A tablet is a unit solid dosage form prepared by compacting a blend of one or more active ingredients with excipients into a defined shape and dose, intended chiefly for oral administration.

Scope

This entry covers the composition of a compressed tablet, the roles of its excipients, the principal manufacturing routes (direct compression, wet and dry granulation), the main tablet types (immediate-release, modified-release, coated, chewable, orally disintegrating), and the quality attributes by which tablets are tested.

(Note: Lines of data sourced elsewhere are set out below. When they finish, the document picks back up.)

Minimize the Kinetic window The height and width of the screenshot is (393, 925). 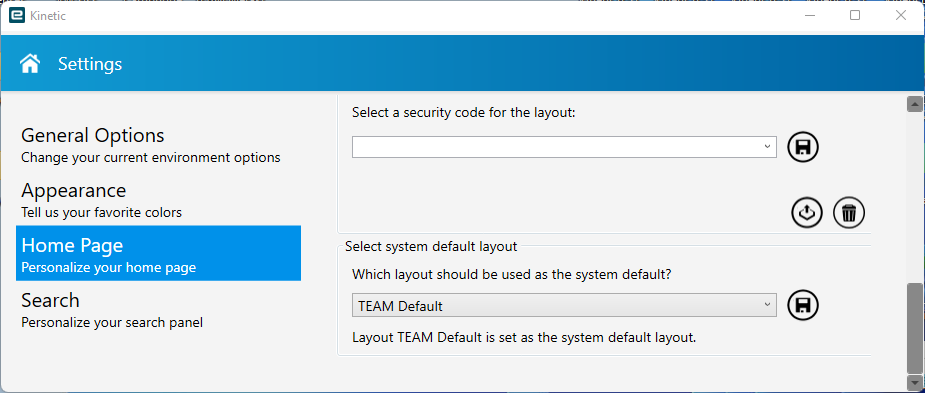click(809, 15)
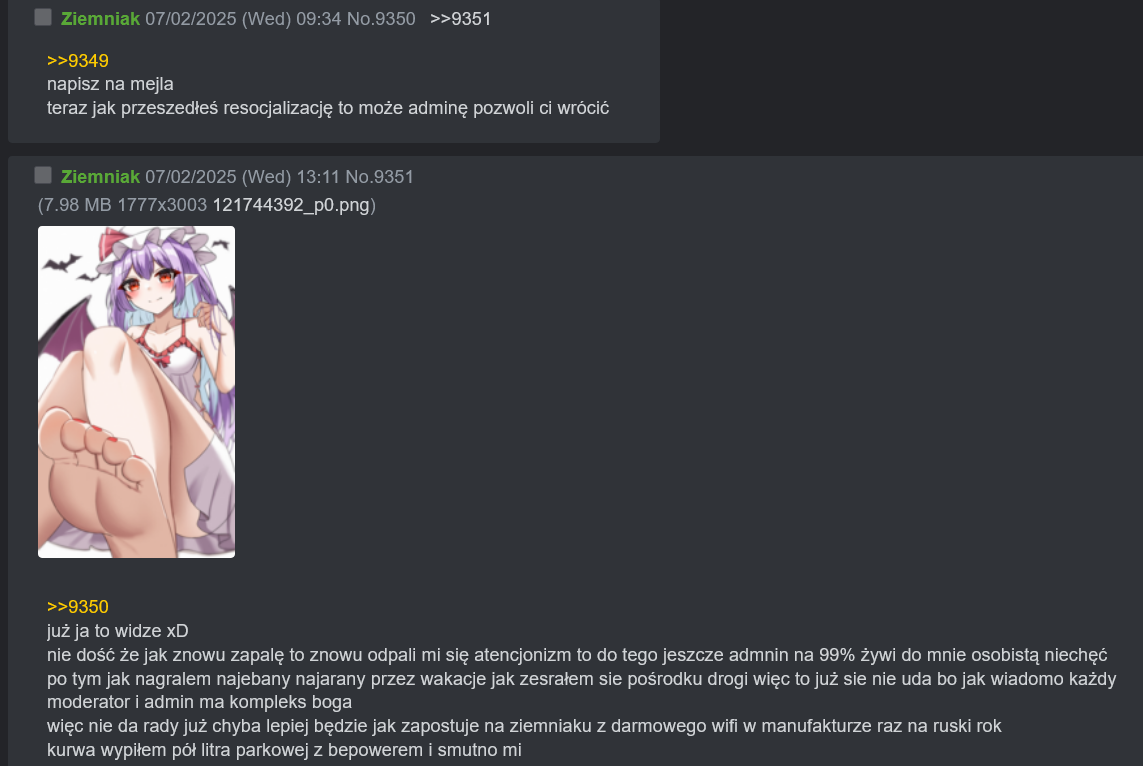Image resolution: width=1143 pixels, height=766 pixels.
Task: Click the line starting 'teraz jak przeszedłeś resocjalizację'
Action: (328, 108)
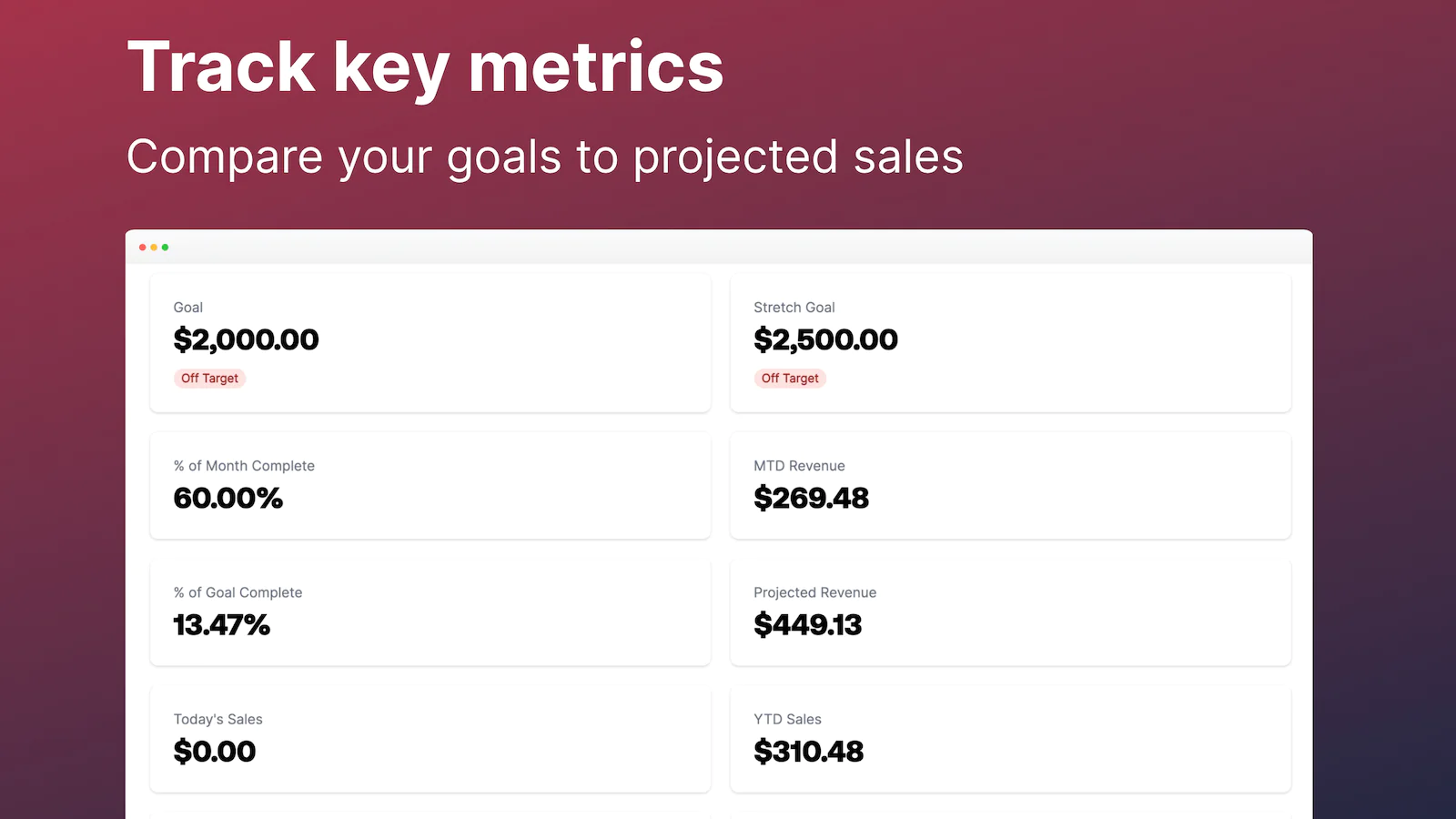Select the Goal $2,000.00 card
This screenshot has width=1456, height=819.
point(430,343)
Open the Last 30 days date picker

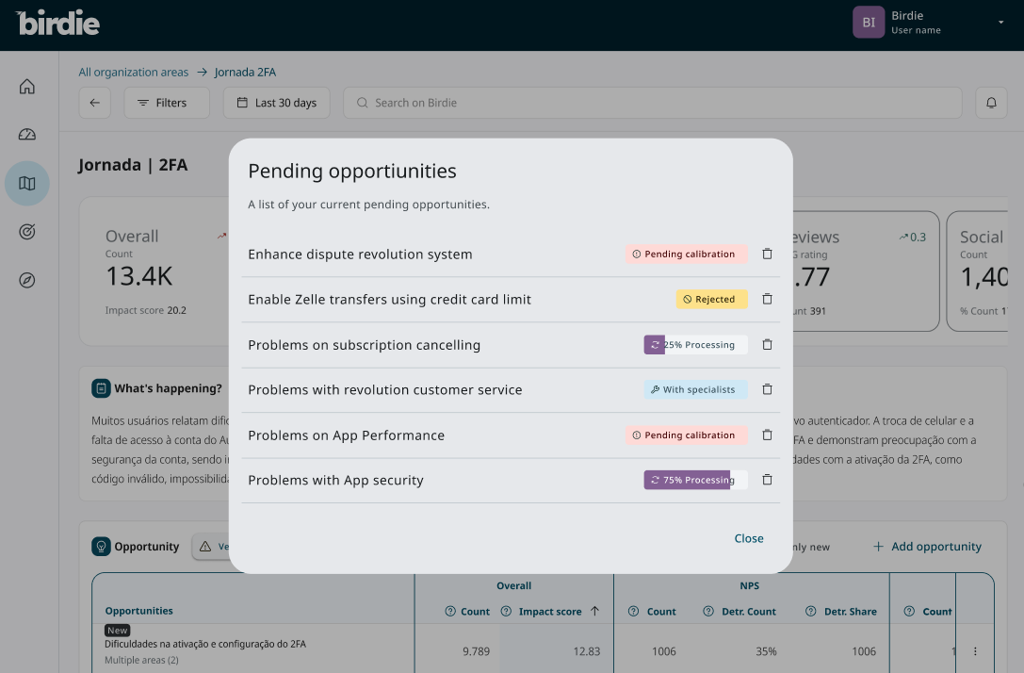coord(276,103)
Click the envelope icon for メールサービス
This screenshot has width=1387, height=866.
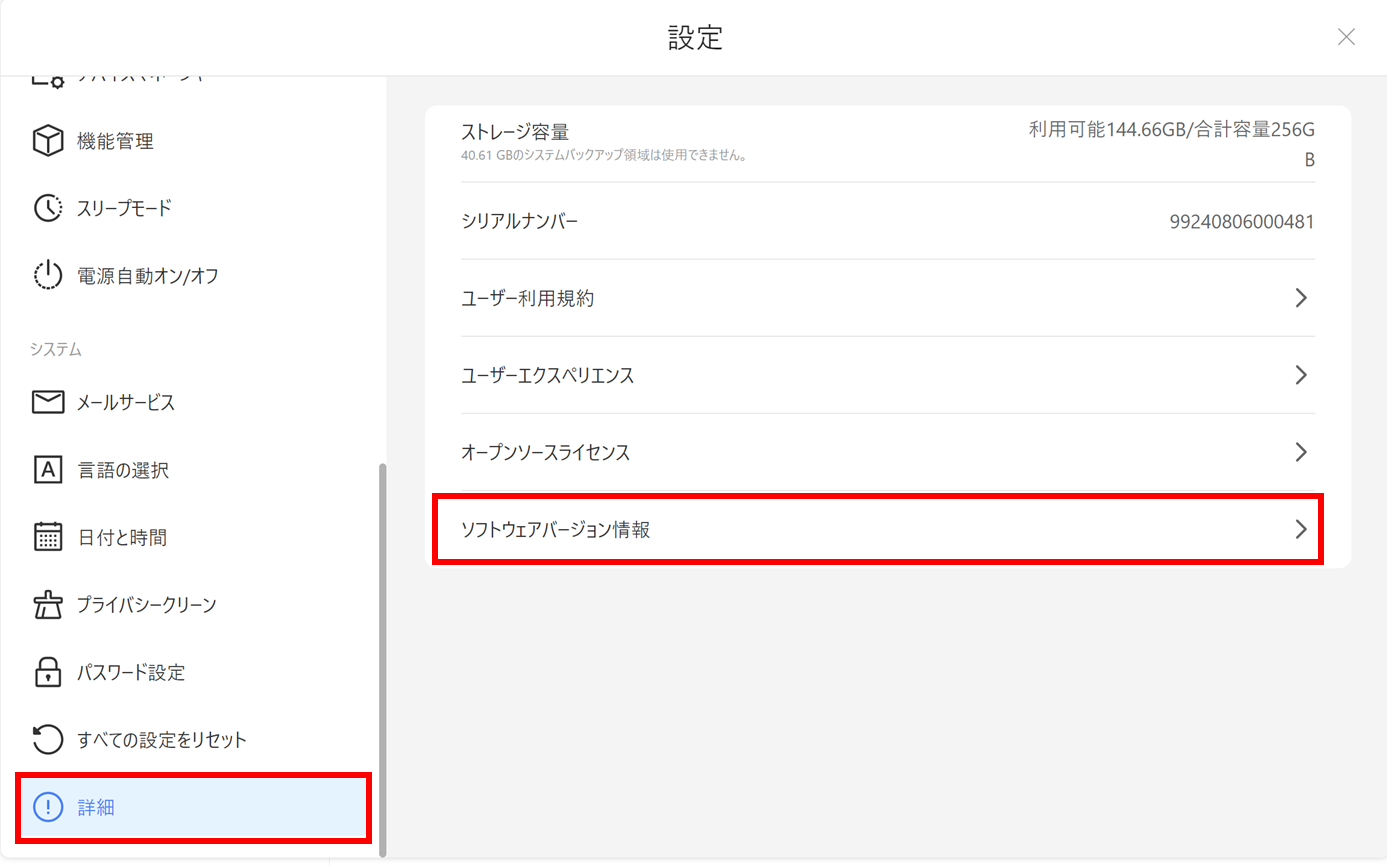[48, 402]

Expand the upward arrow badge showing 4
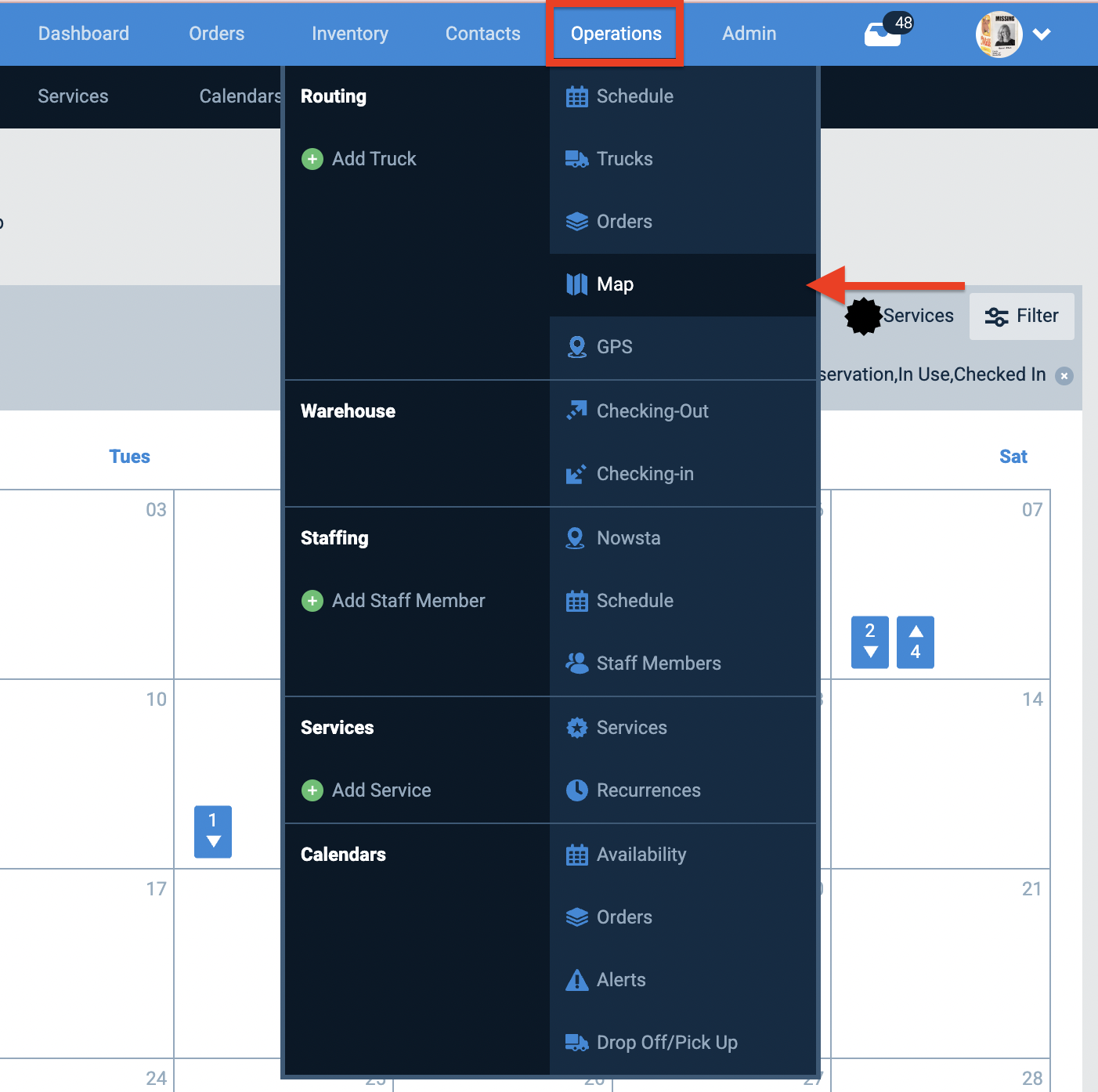click(x=915, y=642)
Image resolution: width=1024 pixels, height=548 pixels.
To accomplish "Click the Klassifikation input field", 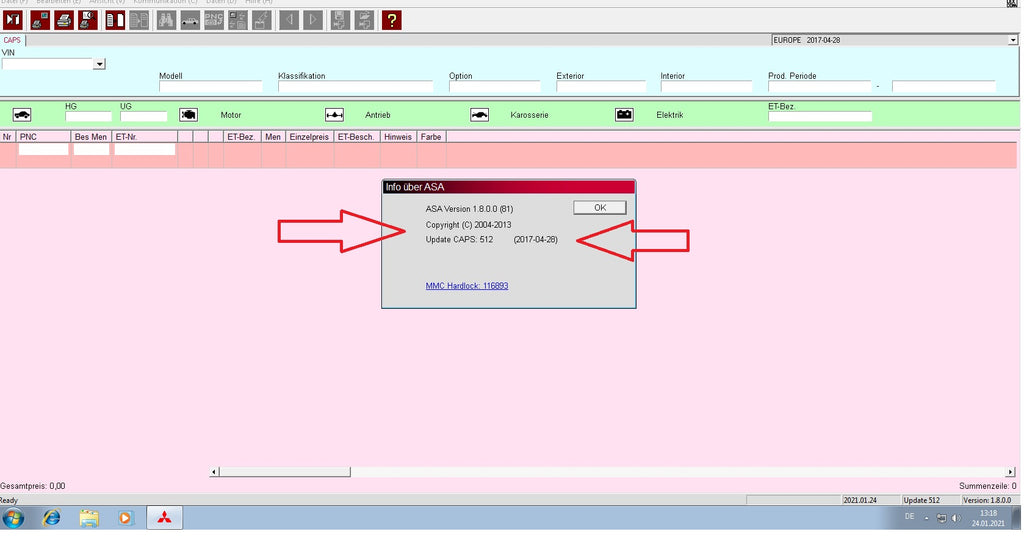I will [x=355, y=87].
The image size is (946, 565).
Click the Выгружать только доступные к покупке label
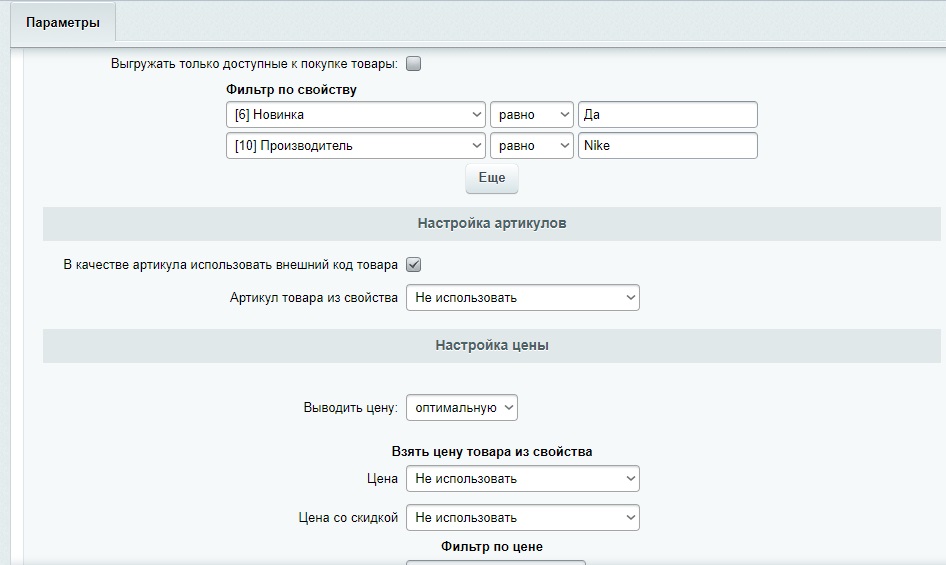click(254, 64)
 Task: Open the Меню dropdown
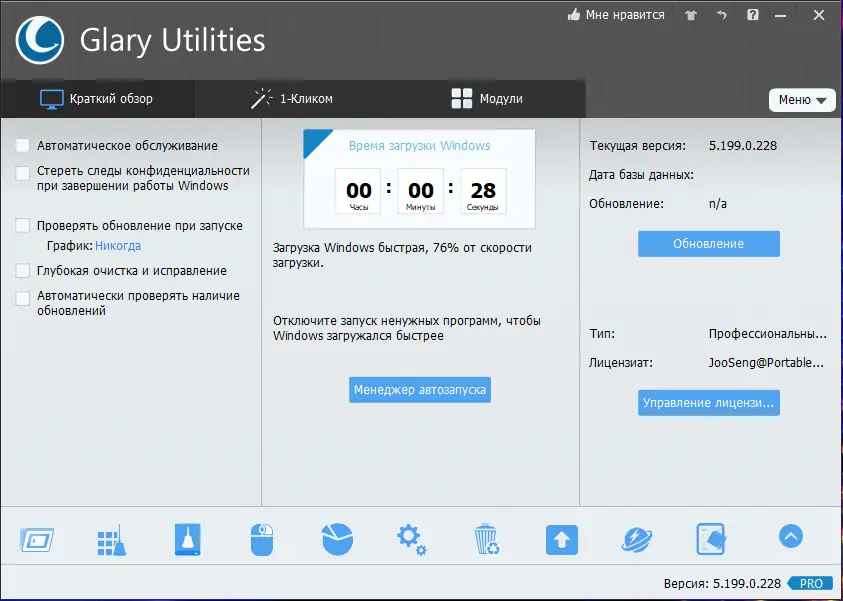pyautogui.click(x=802, y=100)
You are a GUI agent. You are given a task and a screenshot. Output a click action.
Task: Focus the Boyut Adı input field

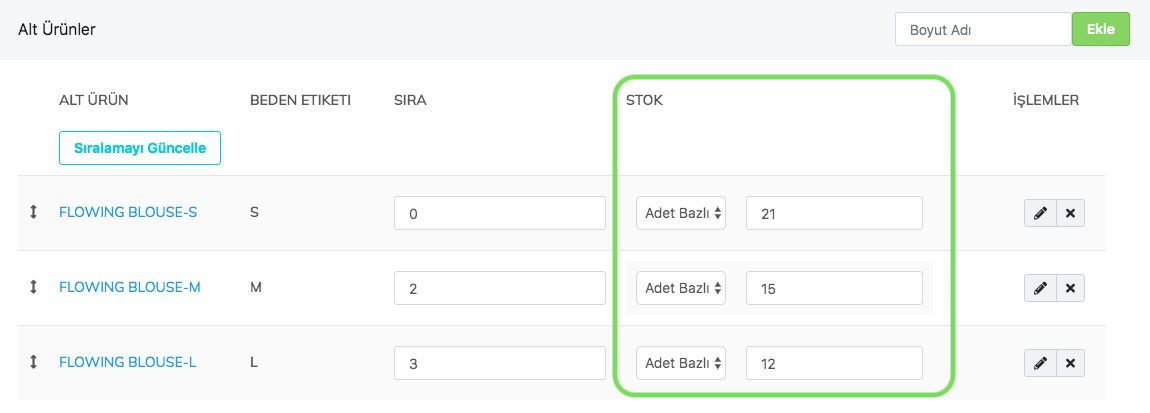(x=982, y=30)
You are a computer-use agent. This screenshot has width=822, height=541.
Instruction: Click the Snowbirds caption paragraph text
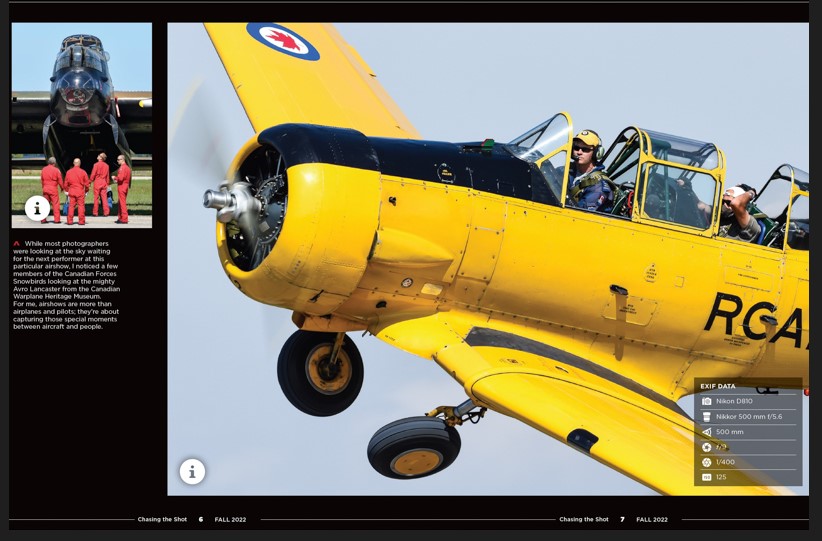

It is a reference overview, not compounding or clinical guidance.

Core questions

What excipients does a tablet require, and what does each contribute?
How do granulation and direct compression differ as manufacturing routes?
How do immediate-release and modified-release tablets differ in design and behaviour?
Which quality attributes — disintegration, dissolution, hardness, content uniformity — define a tablet's performance?

Key concepts

Compression and compaction
Granulation versus direct compression
Disintegrant, binder, diluent, lubricant, glidant
Disintegration and dissolution
Immediate-release versus modified-release
Film and enteric coating
Content uniformity and friability
Orally disintegrating tablets

Mechanisms

A tablet is built from a powder blend in which excipients perform distinct functions: diluents bulk out a low-dose drug, binders hold the compact together, disintegrants promote break-up in fluid, and lubricants and glidants ease compression and flow. The blend is densified either after granulation — which improves flow and compressibility — or by direct compression of a free-flowing mixture (Aulton & Taylor, 2018; Allen & Ansel, 2018). On administration, an immediate-release tablet disintegrates and the drug dissolves, while modified-release designs use polymer matrices or coatings to slow or target release. For poorly soluble drugs, enabling formulations such as amorphous solid dispersions can be incorporated to raise apparent solubility and dissolution (Vasconcelos et al., 2016). Newer additive-manufacturing (3D-printing) approaches allow tablet geometry and internal structure to be tuned for tailored release (Awad et al., 2018).

Clinical relevance

Tablets are the dominant oral medicine format, and their design features — coating, scoring, modified release — affect how a product behaves and should be handled. Recognising tablet types supports critical reading of product literature; this entry is descriptive and does not provide dosing or administration advice for individual patients.

Evidence & guidelines

Tablet quality is governed by pharmacopoeial standards that specify tests for disintegration, dissolution, and uniformity of dosage units, providing the compendial basis for product release (USP, 2023). Design principles are codified in standard pharmaceutics texts (Aulton & Taylor, 2018; Allen & Ansel, 2018).

History

The compressed tablet originated in the mid-nineteenth century with the development of tablet-compression machinery, which displaced hand-rolled pills and extemporaneous preparation. Over the twentieth century, granulation science, high-speed rotary presses, and modified-release technologies turned the tablet into the standard industrial dosage form (Aulton & Taylor, 2018), with additive manufacturing emerging more recently as a route to personalised tablets (Awad et al., 2018).

Seminal works

aulton-2018
allen-ansel-2018
vasconcelos-2016

Frequently asked questions

What is the difference between an immediate-release and a modified-release tablet?: An immediate-release tablet is designed to disintegrate and release its drug soon after administration, whereas a modified-release tablet uses polymer matrices or coatings to slow, delay, or target release over time.
Why do tablets contain so many inactive ingredients?: The excipients in a tablet each serve a purpose — bulking the dose, binding the compact, helping it disintegrate, easing manufacture, or controlling release — so that the small amount of active drug can be formed into a reliable, manufacturable product.